Qui sème le chanvre aux Rogations
Doit l’arracher à genouillons,

c’est-à-dire qu’il sera si court qu’il faudra se mettre à genoux pour le cueillir.

Le temps qu’il fera le premier jour des Rogations, dit-on dans les Vosges, sera celui de la fenaison ; le second, celui de la moisson ; enfin le troisième, celui de la coupe des regains ou de la vendange. L’année sera des plus mauvaises si ces trois jours sont mouillés.

Tout près de Paris, dans le Hurepoix, il n’y a pas si longtemps, le prêtre bénissait les champs, on y plantait de petites croix. À Clamart, la confrérie de Saint-Vincent — patron des vignerons — allait en procession dans les champs ; le premier jour était consacré aux foins, le second aux moissons et le troisième aux vendanges. À Janvry, les fidèles allaient en procession également dans les champs, mais ils tenaient des « brandons » allumés à la main et répétaient sans cesse : « Rogations ... rogations. »

Dans le Dauphiné, nous trouvons cette fête tantôt baptisée Rogations — du latin rogatio, qui signifie demande, prière — et tantôt rovèson, doublet populaire de même origine.

Dans ce pays, comme d’ailleurs en Savoie, on croit aussi que le temps qu’il fait durant ces trois journées a une influence sur la récolte des foins, des céréales et des vendanges.

• Données fournies:

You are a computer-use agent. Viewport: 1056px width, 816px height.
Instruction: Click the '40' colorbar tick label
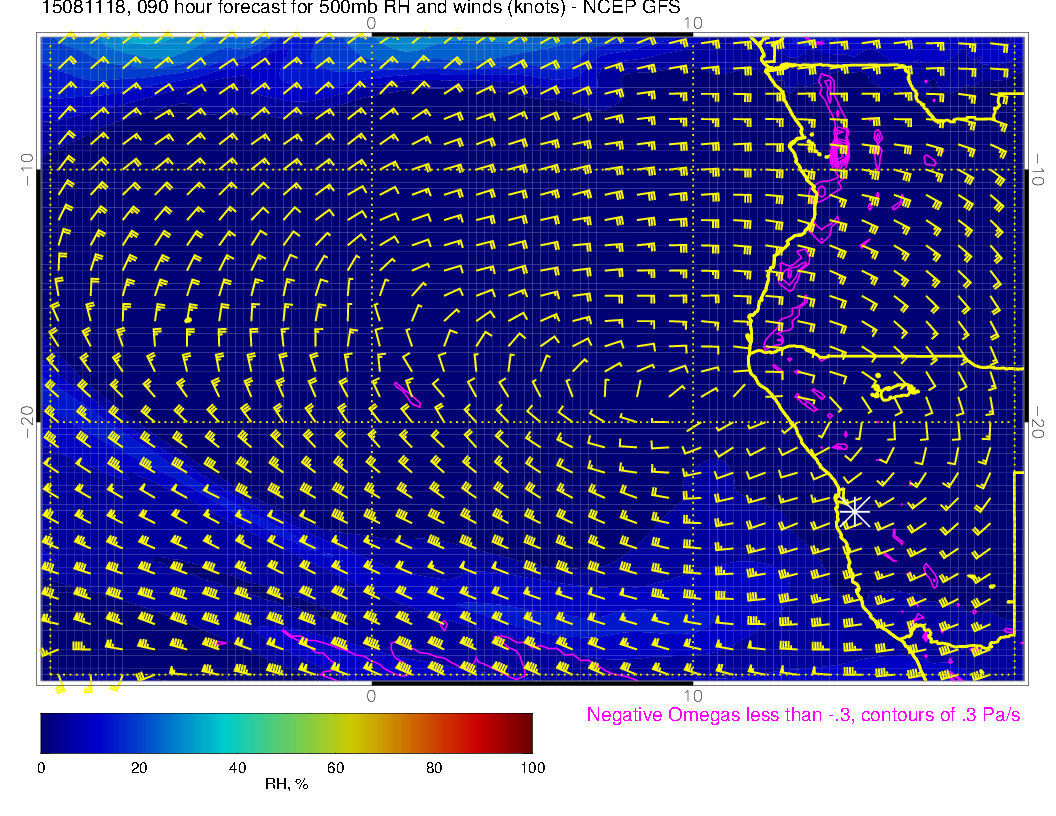pyautogui.click(x=237, y=768)
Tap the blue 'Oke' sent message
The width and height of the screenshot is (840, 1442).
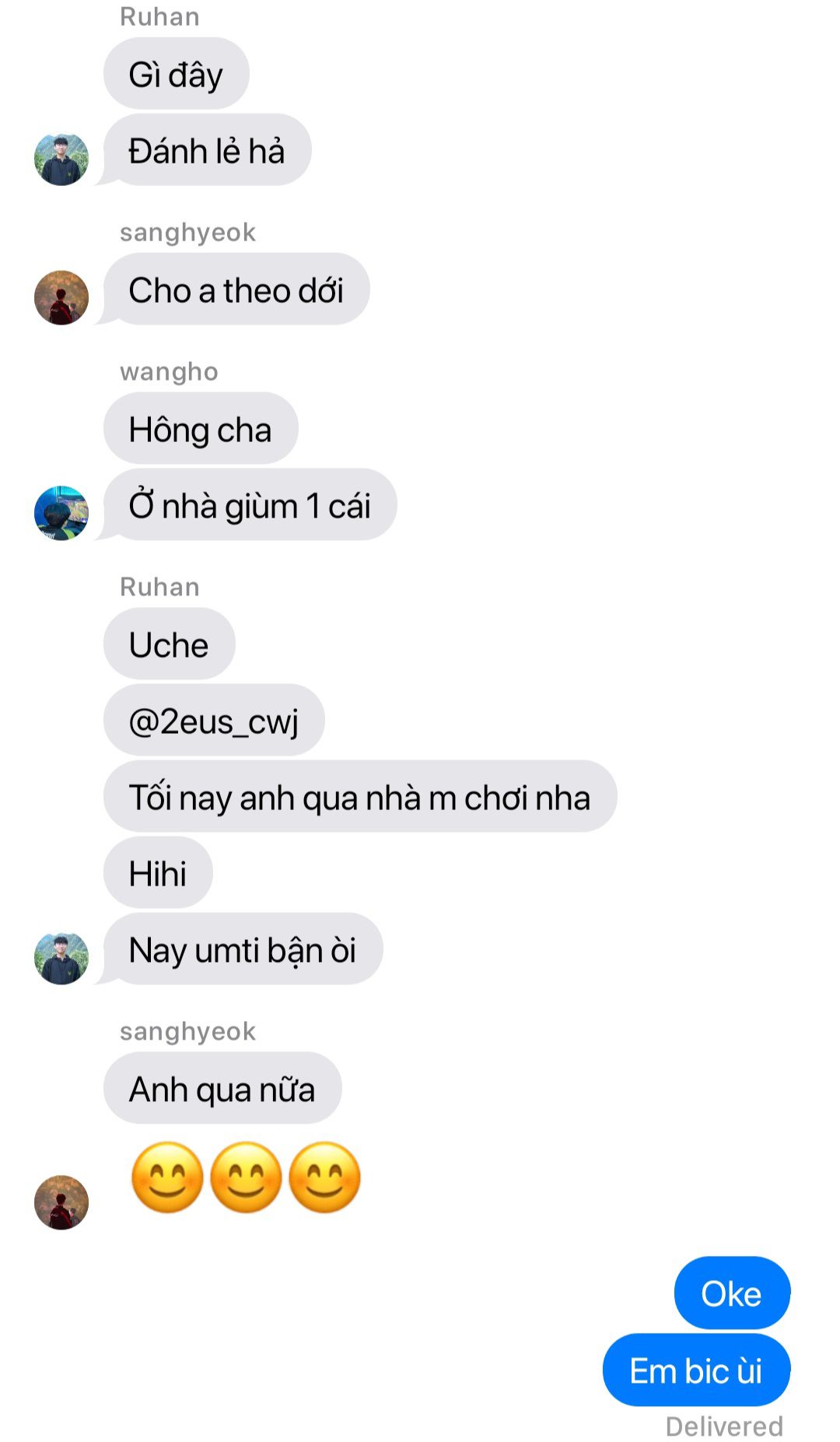732,1293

• Énoncé 1: Relevez tous les noms de lieux (régions, villes ou villages) mentionnés dans le texte sur les Rogations.
• Énoncé 2: Poursuivez le texte sur les Rogations à partir de sa dernière phrase.

• Corrigé 1: Vosges, Paris, Hurepoix, Clamart, Janvry, Dauphiné, Savoie

• Corrigé 2:
En Bourgogne, pays de traditions, le jour des Rogations, le curé allait bénir les puits et les fontaines ; les puits étaient, pour la circonstance, garnis de verdure et de fleurs. Sur la margelle, la ménagère avait disposé sur une nappe blanche un crucifix, un cierge, un verre d’eau, d’eau bénite, bien entendu, et un rameau de buis bénit avec du sel ; à côté, elle plaçait une offrande d’œufs et de beurre, offrande que le marguillier était chargé de recueillir. À Quincey, le prêtre bénissait les puits et les abeilles. Cette bénédiction de la ruche est conforme aux vieux rituels ; elle avait pour but d’obtenir de la belle cire vierge pour en faire les cierges destinés aux grands offices de la Chandeleur ou de Pâques. Notons, en passant, l’usage du sel, conforme, lui aussi, à la liturgie catholique, le sel purifie tout et exorcise les sorciers. À Magny-sur-Tille, on pense que le premier jour des Rogations était pour la bénédiction des blés, le second pour les avoines, le troisième pour les orges.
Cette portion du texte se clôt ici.